EXERCISE REQUIREMENTS :: The entries below contain a line with "Misplaced (733, 566)" and a line with "11.05.2007, 13:11 (840, 716)". Retype exactly everything from the first down to the second, both included, and nothing else.

SOURCE RECORDS ::
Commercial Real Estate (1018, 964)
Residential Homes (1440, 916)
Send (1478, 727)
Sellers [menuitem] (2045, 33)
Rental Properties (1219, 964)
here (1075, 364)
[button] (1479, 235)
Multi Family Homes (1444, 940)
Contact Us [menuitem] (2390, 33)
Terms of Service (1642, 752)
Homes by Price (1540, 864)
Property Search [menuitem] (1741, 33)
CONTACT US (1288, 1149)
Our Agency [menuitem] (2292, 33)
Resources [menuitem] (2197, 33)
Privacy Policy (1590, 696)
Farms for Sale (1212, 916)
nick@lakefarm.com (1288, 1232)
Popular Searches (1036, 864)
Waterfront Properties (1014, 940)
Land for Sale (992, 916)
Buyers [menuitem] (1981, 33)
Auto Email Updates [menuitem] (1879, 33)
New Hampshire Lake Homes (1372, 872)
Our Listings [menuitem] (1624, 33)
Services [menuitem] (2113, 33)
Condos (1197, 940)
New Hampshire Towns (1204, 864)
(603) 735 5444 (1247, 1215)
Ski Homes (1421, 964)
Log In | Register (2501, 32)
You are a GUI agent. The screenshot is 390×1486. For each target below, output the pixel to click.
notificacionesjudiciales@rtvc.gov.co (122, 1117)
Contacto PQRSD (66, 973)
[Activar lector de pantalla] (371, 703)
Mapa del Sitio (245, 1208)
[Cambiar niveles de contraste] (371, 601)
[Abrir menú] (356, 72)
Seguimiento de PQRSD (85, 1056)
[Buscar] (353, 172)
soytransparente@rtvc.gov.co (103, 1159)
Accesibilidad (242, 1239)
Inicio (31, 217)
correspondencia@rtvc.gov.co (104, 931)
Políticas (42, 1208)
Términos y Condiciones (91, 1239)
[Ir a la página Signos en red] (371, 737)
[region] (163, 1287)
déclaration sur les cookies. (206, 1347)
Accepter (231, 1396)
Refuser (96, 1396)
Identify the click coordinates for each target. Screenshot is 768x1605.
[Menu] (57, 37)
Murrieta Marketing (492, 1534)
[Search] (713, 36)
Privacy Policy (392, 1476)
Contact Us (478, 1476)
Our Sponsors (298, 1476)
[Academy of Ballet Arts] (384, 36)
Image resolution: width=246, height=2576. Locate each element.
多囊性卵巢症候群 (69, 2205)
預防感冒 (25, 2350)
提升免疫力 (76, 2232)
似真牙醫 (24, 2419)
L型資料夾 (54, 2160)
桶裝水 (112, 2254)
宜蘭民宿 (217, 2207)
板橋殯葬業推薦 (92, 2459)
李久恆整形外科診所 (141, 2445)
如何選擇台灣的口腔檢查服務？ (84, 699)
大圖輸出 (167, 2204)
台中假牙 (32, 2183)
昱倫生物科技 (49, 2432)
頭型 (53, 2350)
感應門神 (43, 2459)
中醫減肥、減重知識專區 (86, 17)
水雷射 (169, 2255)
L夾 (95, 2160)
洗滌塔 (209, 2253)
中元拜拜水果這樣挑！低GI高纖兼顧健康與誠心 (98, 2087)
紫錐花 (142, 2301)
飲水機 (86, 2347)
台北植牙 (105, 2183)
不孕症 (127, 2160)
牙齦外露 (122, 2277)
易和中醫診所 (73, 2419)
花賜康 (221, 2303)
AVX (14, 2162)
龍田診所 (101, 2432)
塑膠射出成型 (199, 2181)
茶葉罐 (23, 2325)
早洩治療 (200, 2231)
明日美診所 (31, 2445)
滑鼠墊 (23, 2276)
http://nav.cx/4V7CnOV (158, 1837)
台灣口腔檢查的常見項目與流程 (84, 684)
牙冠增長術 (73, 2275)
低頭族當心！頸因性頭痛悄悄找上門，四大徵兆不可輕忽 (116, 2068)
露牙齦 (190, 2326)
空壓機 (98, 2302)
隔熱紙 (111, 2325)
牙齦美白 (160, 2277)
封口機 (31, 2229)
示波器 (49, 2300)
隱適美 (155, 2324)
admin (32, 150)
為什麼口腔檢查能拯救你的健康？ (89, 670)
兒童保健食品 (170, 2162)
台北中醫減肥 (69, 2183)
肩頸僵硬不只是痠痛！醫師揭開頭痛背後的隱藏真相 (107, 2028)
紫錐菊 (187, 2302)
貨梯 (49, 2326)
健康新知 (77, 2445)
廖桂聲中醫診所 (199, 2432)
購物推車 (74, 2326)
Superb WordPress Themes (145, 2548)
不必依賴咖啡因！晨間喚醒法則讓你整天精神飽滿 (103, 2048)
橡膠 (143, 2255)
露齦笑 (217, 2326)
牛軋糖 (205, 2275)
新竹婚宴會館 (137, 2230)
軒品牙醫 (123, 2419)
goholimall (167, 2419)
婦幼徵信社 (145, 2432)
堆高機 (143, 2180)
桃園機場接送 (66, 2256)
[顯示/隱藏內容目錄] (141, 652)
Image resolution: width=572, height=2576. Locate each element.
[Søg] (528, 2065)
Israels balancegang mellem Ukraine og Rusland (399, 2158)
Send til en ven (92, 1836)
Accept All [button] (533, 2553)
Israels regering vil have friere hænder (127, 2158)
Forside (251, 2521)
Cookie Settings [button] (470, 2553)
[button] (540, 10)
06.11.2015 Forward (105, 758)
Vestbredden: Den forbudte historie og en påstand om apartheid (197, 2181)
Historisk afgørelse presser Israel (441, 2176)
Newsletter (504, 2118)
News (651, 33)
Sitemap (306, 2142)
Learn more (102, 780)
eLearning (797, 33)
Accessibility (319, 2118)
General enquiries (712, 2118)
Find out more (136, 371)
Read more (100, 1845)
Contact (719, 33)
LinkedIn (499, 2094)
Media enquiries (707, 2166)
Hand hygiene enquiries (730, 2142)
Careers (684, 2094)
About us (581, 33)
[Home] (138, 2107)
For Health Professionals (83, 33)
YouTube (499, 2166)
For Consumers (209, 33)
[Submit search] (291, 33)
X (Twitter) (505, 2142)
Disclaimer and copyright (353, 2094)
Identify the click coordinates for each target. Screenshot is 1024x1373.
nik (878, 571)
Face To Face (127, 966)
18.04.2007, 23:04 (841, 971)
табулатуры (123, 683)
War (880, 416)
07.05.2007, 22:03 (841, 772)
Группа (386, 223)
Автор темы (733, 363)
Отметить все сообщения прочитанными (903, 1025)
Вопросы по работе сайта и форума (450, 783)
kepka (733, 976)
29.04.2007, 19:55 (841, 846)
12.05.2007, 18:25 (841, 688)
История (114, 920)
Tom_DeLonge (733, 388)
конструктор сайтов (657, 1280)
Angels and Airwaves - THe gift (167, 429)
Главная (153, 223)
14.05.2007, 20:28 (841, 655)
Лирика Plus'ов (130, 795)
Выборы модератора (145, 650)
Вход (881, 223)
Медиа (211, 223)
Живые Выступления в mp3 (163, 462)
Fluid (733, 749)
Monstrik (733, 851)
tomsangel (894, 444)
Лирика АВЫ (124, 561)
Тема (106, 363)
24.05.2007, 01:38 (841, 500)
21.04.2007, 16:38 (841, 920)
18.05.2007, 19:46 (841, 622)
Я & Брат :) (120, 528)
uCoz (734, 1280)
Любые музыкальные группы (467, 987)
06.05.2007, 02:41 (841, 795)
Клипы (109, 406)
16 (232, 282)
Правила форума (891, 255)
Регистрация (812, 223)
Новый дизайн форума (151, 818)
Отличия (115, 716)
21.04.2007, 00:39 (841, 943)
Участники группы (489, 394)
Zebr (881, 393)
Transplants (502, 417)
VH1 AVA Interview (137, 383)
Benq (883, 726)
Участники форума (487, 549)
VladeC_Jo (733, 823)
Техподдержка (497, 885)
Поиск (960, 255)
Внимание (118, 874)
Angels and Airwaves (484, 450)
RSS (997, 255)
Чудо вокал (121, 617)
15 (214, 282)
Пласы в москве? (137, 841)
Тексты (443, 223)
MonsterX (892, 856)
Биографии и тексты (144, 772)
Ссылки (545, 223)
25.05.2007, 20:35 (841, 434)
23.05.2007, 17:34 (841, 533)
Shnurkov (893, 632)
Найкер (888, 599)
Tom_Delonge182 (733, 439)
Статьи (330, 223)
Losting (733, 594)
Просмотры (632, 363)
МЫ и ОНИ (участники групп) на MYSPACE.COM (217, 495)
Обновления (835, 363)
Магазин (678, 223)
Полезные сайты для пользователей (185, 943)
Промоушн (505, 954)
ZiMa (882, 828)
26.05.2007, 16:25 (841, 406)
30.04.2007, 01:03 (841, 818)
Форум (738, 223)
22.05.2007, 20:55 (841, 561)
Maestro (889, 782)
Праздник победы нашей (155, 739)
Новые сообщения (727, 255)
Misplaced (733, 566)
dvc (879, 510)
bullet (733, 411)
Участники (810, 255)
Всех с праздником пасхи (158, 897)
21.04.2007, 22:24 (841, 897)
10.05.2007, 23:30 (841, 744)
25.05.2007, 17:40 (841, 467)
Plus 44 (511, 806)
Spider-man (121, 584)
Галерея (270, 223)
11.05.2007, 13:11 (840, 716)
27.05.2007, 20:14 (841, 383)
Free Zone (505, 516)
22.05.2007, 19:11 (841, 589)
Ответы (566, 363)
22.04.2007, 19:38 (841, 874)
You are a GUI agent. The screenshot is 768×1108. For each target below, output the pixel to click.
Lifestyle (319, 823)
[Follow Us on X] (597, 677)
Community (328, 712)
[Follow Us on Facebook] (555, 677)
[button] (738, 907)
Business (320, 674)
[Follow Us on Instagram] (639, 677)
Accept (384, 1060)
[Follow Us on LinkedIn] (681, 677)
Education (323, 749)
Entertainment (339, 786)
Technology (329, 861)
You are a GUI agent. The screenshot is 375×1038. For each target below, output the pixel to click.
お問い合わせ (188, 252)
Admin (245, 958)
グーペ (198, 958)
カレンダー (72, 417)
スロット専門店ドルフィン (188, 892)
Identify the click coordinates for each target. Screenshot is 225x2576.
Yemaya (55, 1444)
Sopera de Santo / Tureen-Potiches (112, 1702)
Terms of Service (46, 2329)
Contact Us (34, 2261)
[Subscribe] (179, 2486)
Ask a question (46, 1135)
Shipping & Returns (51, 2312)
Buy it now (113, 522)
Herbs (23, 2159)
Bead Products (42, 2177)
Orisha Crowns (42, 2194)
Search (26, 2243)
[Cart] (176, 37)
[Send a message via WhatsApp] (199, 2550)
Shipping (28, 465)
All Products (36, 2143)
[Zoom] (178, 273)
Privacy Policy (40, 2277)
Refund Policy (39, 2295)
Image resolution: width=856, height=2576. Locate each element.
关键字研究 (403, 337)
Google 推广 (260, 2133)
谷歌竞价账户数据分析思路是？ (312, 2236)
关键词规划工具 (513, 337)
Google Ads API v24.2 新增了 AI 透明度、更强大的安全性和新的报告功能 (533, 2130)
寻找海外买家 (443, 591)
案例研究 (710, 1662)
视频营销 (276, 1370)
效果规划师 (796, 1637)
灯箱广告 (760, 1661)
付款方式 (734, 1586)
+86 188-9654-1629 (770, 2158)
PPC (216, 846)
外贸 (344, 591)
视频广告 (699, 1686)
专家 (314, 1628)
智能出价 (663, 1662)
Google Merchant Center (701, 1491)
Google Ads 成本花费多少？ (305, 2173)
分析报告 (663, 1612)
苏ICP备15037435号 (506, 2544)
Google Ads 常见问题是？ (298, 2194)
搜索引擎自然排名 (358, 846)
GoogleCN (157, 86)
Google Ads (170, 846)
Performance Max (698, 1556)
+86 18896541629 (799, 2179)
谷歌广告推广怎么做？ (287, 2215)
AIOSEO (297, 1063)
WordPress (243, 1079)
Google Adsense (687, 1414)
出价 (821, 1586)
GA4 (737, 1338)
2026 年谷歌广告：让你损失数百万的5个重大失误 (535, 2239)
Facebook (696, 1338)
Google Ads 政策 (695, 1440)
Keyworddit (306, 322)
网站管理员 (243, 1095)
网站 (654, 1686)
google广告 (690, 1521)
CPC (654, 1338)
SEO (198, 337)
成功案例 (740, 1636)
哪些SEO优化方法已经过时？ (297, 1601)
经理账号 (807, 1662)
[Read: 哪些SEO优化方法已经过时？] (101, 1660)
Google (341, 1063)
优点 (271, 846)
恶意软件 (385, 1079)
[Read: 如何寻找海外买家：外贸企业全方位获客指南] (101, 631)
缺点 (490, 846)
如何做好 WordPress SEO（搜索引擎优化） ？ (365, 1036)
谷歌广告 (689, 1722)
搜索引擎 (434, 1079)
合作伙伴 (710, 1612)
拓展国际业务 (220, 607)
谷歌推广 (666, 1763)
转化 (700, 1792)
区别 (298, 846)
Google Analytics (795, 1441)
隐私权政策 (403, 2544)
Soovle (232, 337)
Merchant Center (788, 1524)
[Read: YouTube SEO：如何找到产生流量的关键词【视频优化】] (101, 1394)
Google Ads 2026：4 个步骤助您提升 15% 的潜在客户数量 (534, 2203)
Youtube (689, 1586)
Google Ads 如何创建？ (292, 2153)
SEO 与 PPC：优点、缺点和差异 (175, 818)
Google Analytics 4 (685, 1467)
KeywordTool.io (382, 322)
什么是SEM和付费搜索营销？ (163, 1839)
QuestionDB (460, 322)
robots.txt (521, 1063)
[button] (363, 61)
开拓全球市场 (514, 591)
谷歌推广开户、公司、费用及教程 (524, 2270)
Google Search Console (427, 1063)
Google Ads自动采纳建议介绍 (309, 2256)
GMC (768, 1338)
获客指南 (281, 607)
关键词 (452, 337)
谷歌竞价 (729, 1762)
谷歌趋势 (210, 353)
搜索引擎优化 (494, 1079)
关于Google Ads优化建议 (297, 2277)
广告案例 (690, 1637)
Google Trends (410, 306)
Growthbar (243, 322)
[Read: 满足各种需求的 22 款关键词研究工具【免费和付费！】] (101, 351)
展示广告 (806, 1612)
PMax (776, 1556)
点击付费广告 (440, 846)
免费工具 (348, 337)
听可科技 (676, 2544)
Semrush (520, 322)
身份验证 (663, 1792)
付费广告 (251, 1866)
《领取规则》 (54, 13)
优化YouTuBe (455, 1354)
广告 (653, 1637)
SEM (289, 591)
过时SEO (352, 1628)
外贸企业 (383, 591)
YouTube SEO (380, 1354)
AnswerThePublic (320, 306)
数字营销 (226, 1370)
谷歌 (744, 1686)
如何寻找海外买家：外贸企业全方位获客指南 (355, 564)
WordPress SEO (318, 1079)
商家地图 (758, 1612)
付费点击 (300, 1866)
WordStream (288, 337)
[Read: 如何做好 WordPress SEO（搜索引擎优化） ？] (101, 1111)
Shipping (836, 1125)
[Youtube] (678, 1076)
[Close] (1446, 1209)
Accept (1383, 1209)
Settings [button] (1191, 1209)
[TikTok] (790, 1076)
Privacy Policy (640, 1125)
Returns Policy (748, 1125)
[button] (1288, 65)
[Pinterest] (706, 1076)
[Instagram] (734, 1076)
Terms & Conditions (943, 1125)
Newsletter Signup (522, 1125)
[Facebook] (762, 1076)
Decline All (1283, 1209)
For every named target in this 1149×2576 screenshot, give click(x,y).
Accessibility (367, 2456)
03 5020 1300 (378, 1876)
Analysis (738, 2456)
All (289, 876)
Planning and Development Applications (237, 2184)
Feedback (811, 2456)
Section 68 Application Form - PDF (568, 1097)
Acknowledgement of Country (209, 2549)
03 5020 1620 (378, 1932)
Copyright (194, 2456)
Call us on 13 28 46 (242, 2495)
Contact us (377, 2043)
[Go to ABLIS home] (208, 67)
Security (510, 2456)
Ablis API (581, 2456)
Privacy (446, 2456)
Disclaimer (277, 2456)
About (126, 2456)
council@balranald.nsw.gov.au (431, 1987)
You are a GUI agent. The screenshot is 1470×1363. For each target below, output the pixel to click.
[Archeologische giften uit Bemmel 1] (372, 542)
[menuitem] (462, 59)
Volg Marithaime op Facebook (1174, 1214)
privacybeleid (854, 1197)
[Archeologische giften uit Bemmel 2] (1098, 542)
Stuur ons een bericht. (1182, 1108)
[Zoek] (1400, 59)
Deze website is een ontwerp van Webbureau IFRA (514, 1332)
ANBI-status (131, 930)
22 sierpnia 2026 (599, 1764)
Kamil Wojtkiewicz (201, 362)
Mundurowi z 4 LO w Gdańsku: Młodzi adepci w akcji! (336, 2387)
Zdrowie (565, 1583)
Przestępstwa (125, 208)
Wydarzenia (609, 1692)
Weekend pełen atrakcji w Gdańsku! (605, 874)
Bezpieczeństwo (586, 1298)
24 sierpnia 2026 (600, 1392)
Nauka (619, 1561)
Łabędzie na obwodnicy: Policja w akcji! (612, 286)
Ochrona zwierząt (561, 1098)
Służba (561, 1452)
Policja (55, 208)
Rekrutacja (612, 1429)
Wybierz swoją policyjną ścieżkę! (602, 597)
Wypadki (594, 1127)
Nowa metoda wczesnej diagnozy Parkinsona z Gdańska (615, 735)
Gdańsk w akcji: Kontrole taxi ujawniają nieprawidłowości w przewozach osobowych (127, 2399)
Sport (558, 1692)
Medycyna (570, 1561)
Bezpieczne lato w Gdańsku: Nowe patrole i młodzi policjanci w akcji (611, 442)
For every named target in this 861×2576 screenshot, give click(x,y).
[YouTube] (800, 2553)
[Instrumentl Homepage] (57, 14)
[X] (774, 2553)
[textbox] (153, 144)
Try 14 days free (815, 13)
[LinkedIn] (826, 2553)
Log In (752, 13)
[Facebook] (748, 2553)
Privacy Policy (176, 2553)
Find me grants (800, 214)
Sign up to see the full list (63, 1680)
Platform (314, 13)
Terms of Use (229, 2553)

WORKED SOLUTION ::
Misplaced (733, 566)
dvc (879, 510)
bullet (733, 411)
Участники (810, 255)
Всех с праздником пасхи (158, 897)
21.04.2007, 22:24 (841, 897)
10.05.2007, 23:30 (841, 744)
25.05.2007, 17:40 (841, 467)
Plus 44 (511, 806)
Spider-man (121, 584)
Галерея (270, 223)
11.05.2007, 13:11 (840, 716)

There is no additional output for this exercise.